Keywords: Pain management in the United States, pain and disability in politics in the United States, political impact in the United States on pain management, opioid epidemic, opioid deaths, pain management in patients with cancer, cancer survivorship and pain management
Between 1999 and 2016, more than 630 000 persons in the United States died from drug overdoses—most of these drug-related deaths were due to opioids prescribed for pain.1 From 1999 to 2010, overdose deaths due to opioid pain relievers increased continuously, a time known as the first wave of the opioid epidemic. After this wave, the second and the third waves of opioid overdose deaths due to heroin and illicitly manufactured fentanyl (IMF), respectively, affected the United States significantly.1-6 There was an increase in deaths from 52 404 in 2015 to 72 000 deaths (provisional) by 2017.7-9 A recent suggested revision to the classification of prescription opioid-related deaths removes synthetic opioids (such as fentanyl) from this category to better characterize those deaths as, increasingly, from illicit opioids.
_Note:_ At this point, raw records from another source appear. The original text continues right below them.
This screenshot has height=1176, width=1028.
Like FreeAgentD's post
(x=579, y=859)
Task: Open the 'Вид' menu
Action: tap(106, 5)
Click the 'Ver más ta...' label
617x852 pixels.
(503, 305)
This reclassification has important implications for strategies to address the problem as we discuss under possible solutions.10 This article reviews the evolution of the understanding of pain and the impact of pain (initially with disability of WW II veterans as the proxy for the subjective symptom of pain) on the political, legal, and regulatory systems in the United States as a template for the increase in use of opioids in the past 2 decades. Finally, we discuss current solutions to the opioid epidemic—guidelines, policies, monitoring and other approaches. Space does not permit an expansion of the sociological background—the article by Dasgupta5 explores these causes of the rise in abuse of both illicit and prescription opioids.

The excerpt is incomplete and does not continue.